Dass Canton gern bewährte Modelle modernisiert, ist bekannt. Mit dem Canton Ergo GS Edition Standlautsprecher haben die Hessen jedoch ihren allerersten Standlautsprecher wiederaufgelegt. Eine Hommage an Gründervater Günther Seitz.
Auftritt einer Ikone
Wir schreiben das Jahr 1972. Das Transitabkommen sowie der Grundlagenvertrag zwischen BRD und DDR sorgen vorläufig für die Normalisierung der Beziehung beider Länder. Auch zwischen den USA und der Volksrepublik China gibt es Annäherungen. Der im November des Jahres wiedergewählte US-Präsident Richard Nixon reist sogar zum Staatsbesuch ins Reich der Mitte. Während UNESCO und die Europäische Wirtschaftsgemeinschaft zahlreiche Beitritte verzeichnen, kommt es im Vietnamkrieg zur sogenannten Oster-Offensive.

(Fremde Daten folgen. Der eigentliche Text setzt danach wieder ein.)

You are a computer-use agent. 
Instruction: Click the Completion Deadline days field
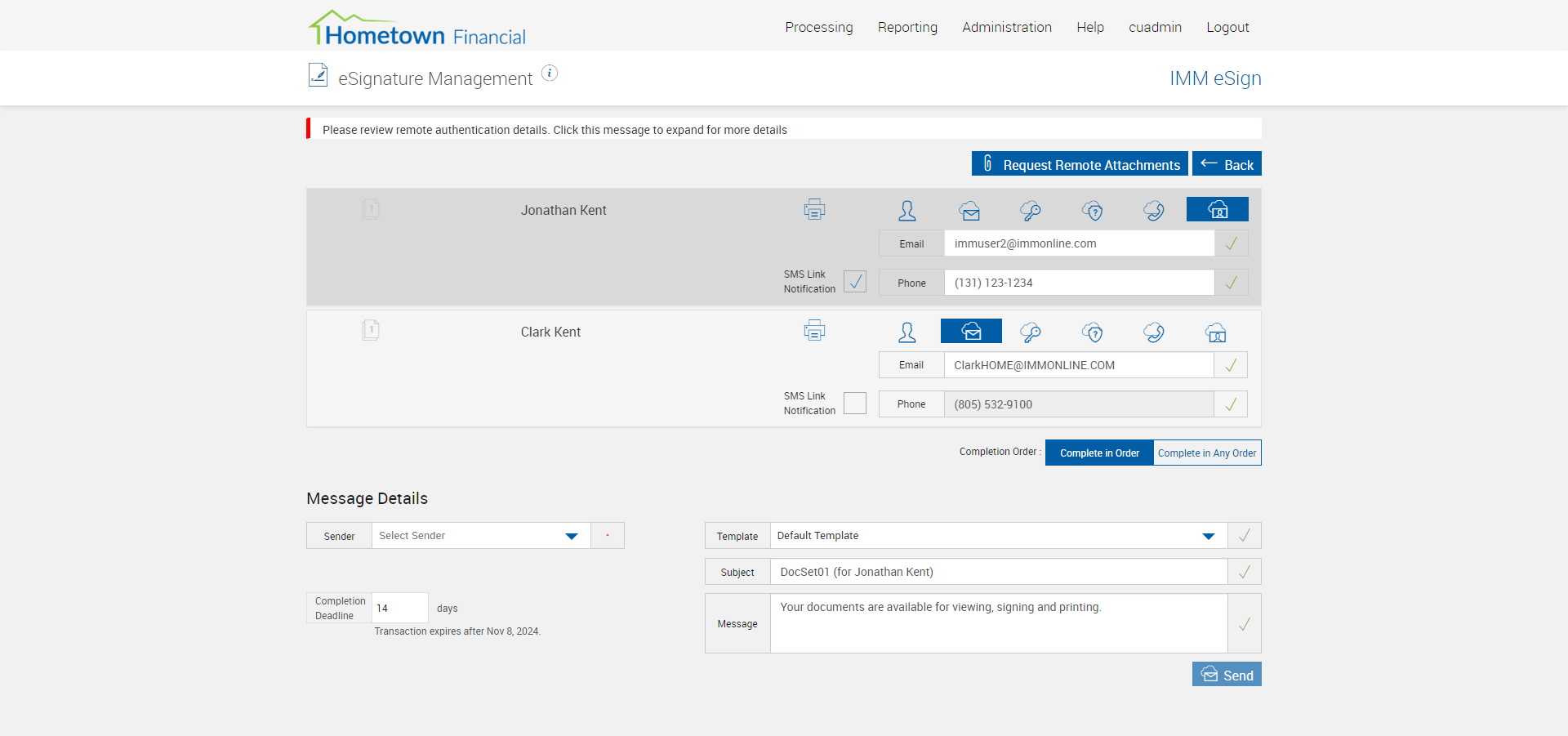[399, 609]
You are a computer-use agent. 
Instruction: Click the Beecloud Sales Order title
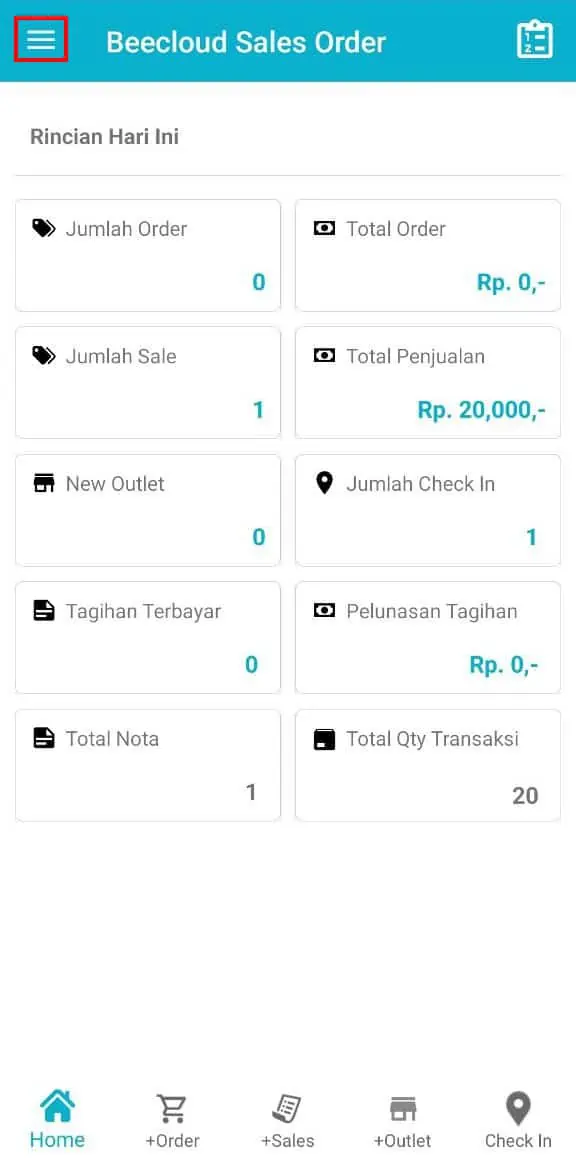point(246,42)
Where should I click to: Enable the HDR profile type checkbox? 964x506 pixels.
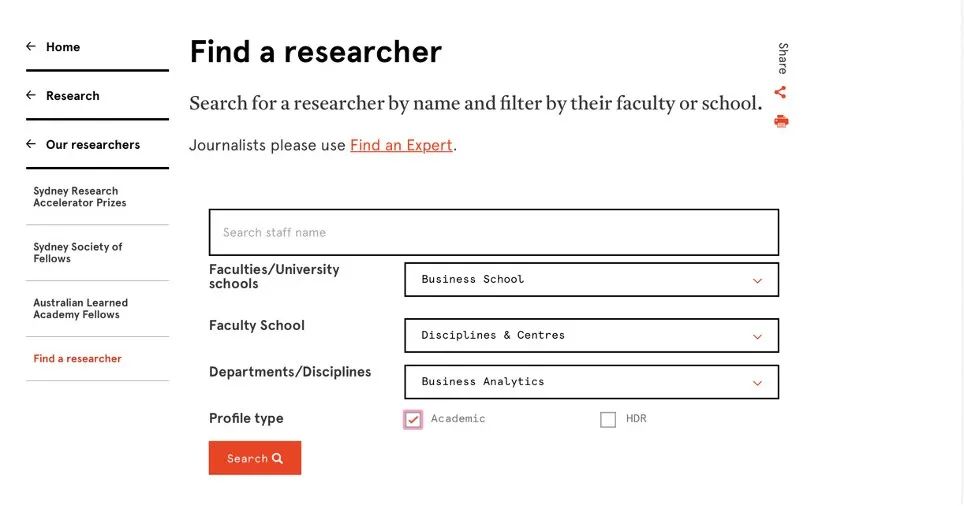pyautogui.click(x=607, y=419)
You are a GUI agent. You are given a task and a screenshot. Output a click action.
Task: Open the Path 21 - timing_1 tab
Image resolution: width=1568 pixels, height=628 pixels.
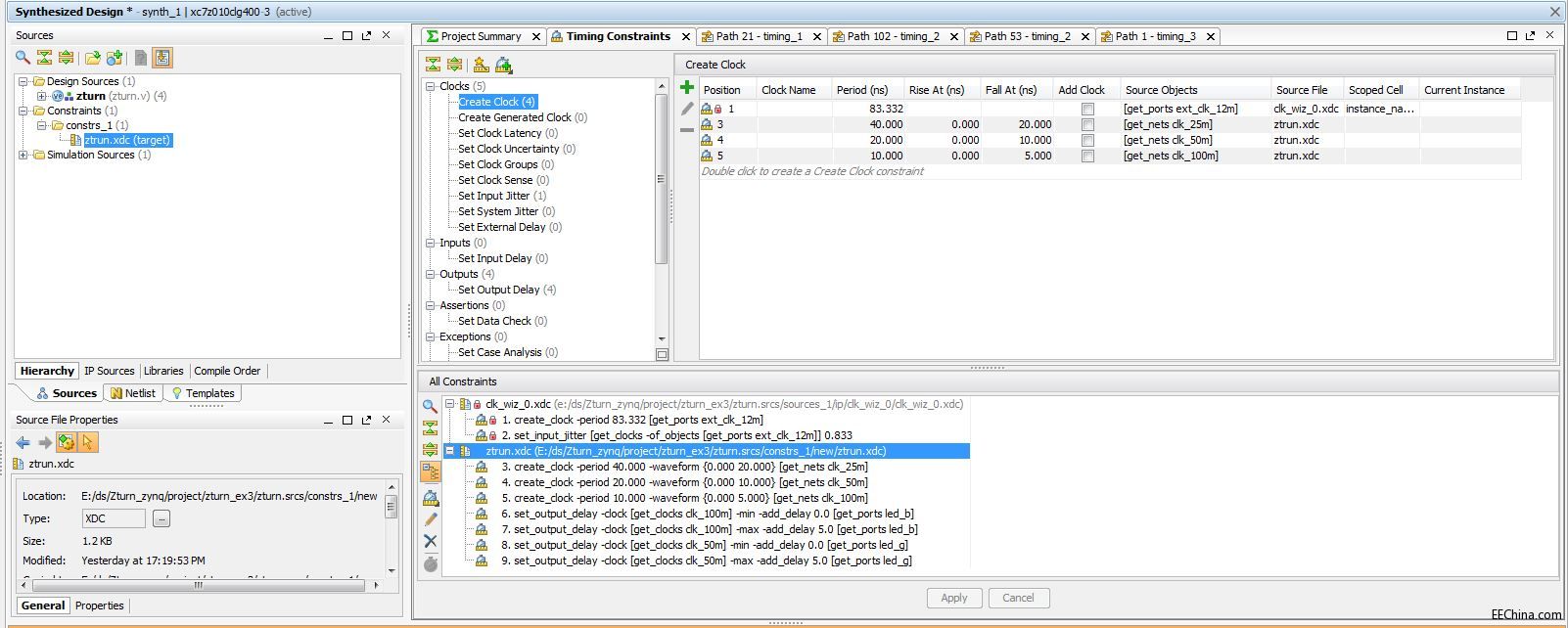point(758,36)
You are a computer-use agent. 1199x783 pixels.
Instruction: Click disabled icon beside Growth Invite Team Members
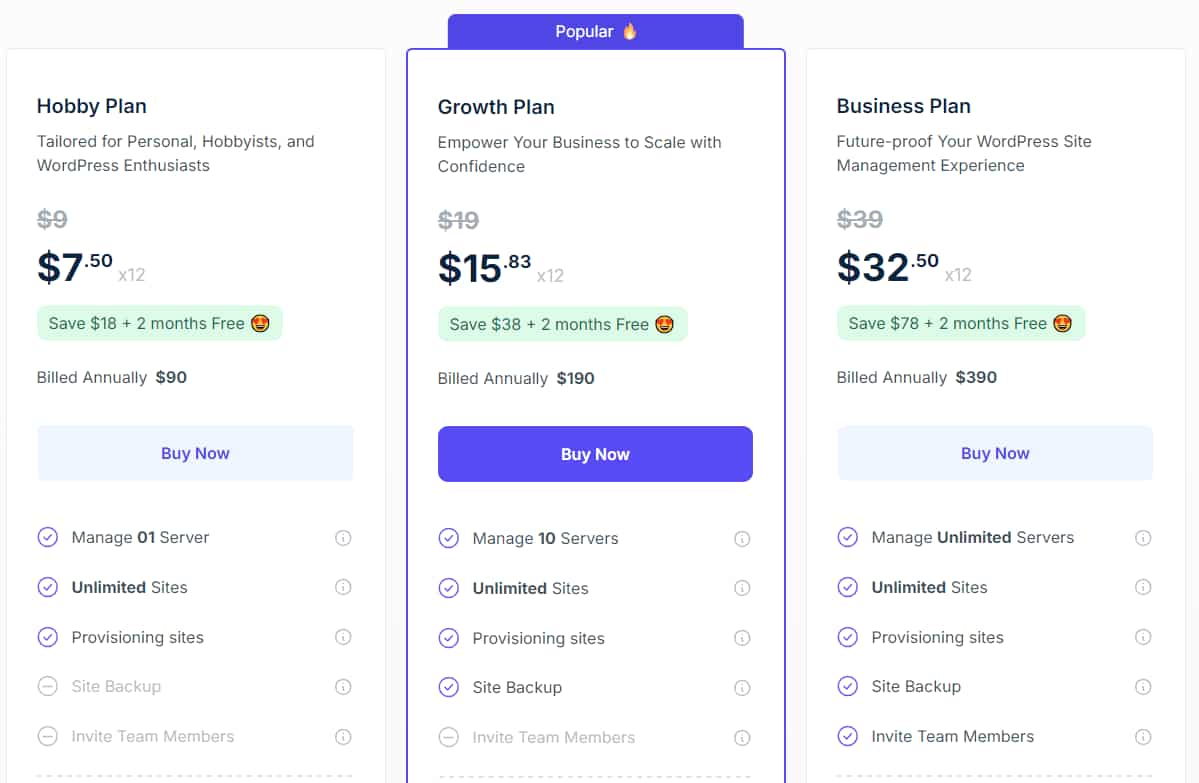pyautogui.click(x=449, y=738)
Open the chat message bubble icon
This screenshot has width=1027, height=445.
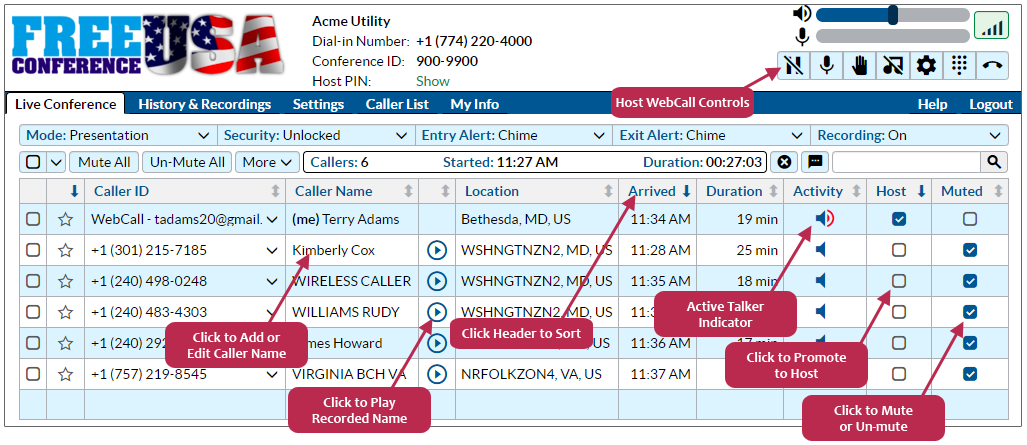(815, 162)
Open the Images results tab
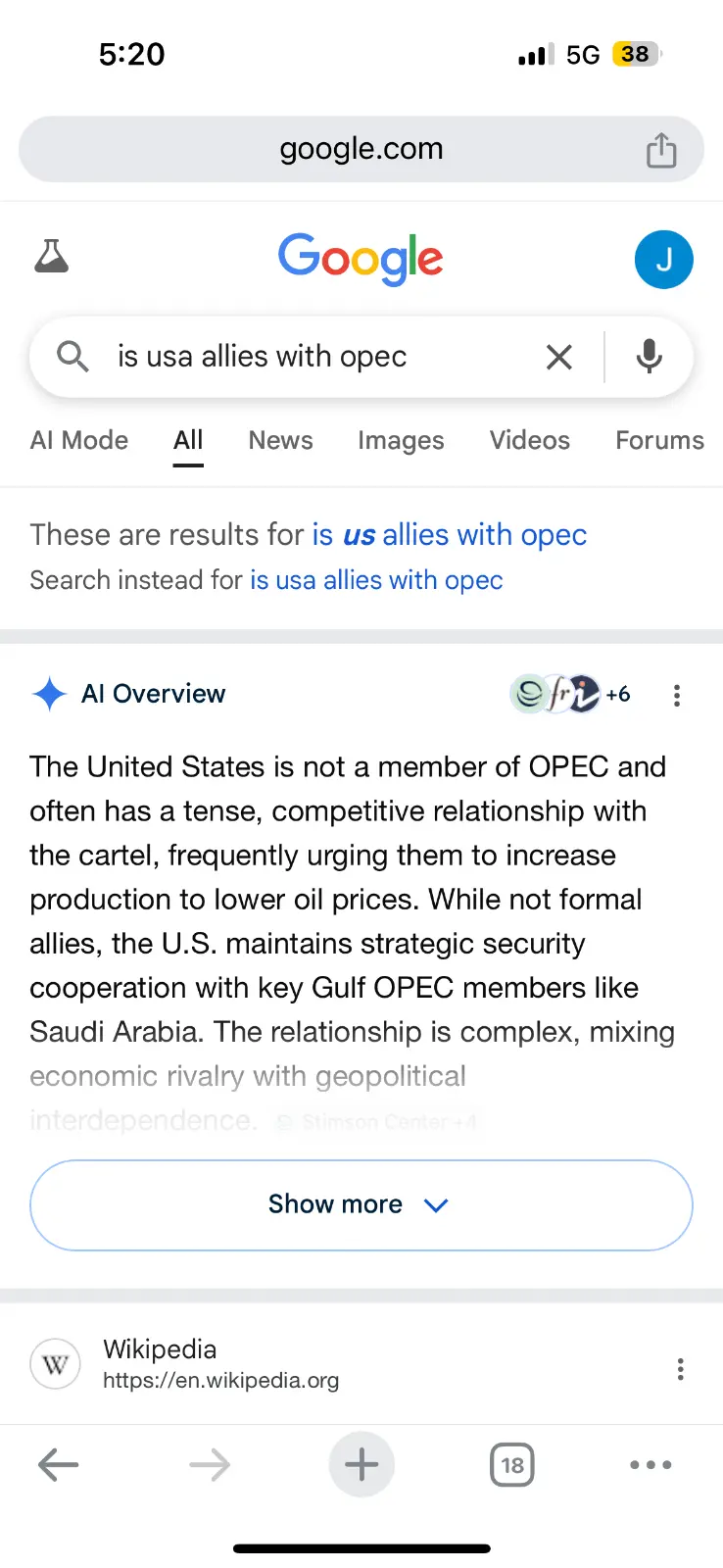723x1568 pixels. click(401, 441)
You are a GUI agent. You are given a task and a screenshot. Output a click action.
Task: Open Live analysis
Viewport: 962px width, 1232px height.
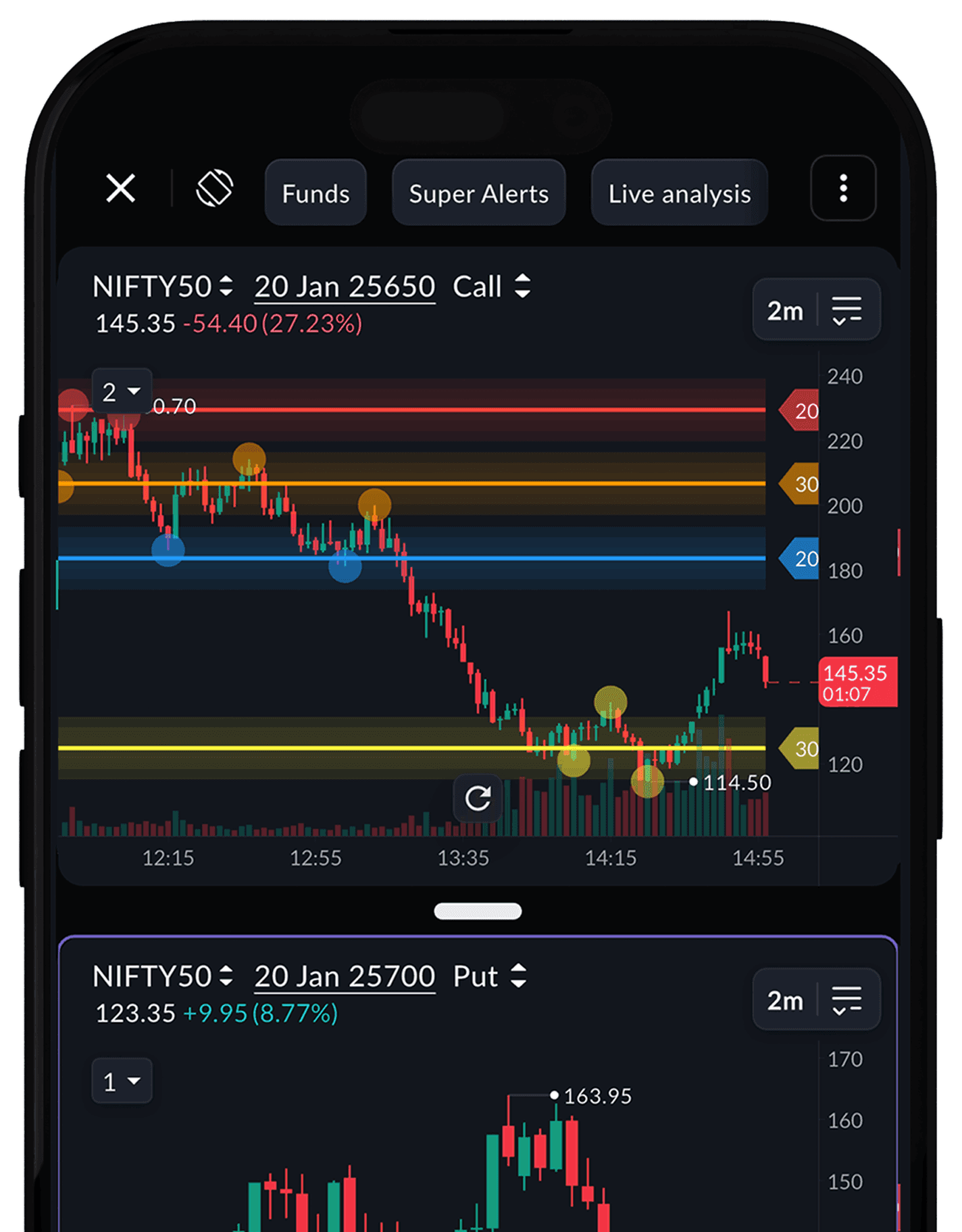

Gleichzeitig wachsen die Proteste gegen den Krieg, welcher erstmalig die Schrecken der Front über die noch jungen TV-Geräte direkt in die heimeligen Wohnstuben transportierte. Von dort aus verfolgten auch unzählige gebannt die vorläufig letzte Mondmission der NASA. Eugene Andrew Cernan sollte bis heute als letzter Mensch auf dem Mond in die Geschichtsbücher eingehen. Im selben Jahr fand außerdem, ausgerechnet auf deutschem Boden das schreckliche Terrorattentat auf israelische Athleten und Athletinnen bei den Olympischen Spiele in München statt. Ein Ereignis von bedauerlicher Aktualität.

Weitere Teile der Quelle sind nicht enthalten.